Rate limits
The Evinor API enforces a per-key request budget over a fixed one-minute window. The limit is applied per API key, so keys on the same account have independent budgets, and the limit is enforced consistently no matter which server handles your request.
By default the budget is 60 requests per minute per key. Always treat the
RateLimit-Limit header as the source of truth rather than hard-coding a number.
Rate-limit headers
Every response — success or 429 — carries these headers:
| Header | Meaning |
|---|---|
RateLimit-Limit | The maximum number of requests allowed in the current window. |
RateLimit-Remaining | Requests remaining in the current window. |
RateLimit-Reset | Unix time, in seconds, when the window resets. |
When you exceed the limit
A request over the budget is rejected with 429 and the
rate-limited problem type:
{
"type": "https://docs.evinor.ai/problems/rate-limited",
"title": "Rate limit exceeded",
"status": 429,
"detail": "API rate limit exceeded. Retry after the window resets.",
"request_id": "…"
}
A 429 additionally includes a Retry-After header giving the number of
seconds to wait before retrying. The RateLimit-* headers are present on the
429 too, so RateLimit-Reset also tells you when the window clears.
Staying within budget
- Respect
Retry-After.

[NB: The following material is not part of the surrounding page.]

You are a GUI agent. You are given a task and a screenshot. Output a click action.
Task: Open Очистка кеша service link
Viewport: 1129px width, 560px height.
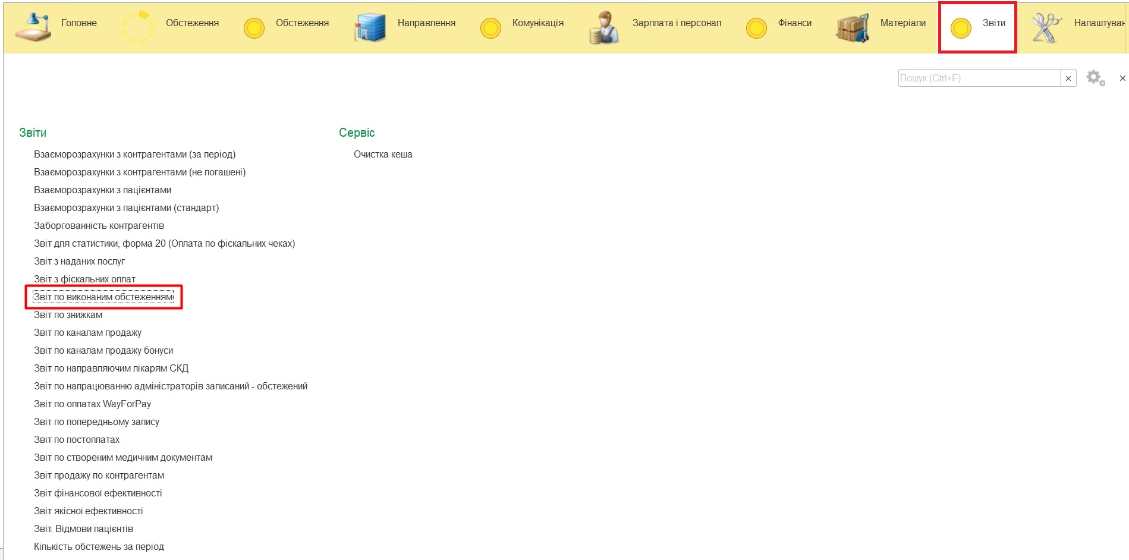pyautogui.click(x=383, y=155)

On a429, wait the advertised number of seconds before retrying — don't retry immediately. - Watch
RateLimit-Remaining. Slow down as it approaches zero rather than waiting for a429. - Back off with jitter. If you run several workers, add randomized backoff so they don't retry in lockstep and immediately re-exhaust the window.
- Prefer webhooks over polling. To react to incidents, receive signed webhooks instead of polling the API on a tight loop.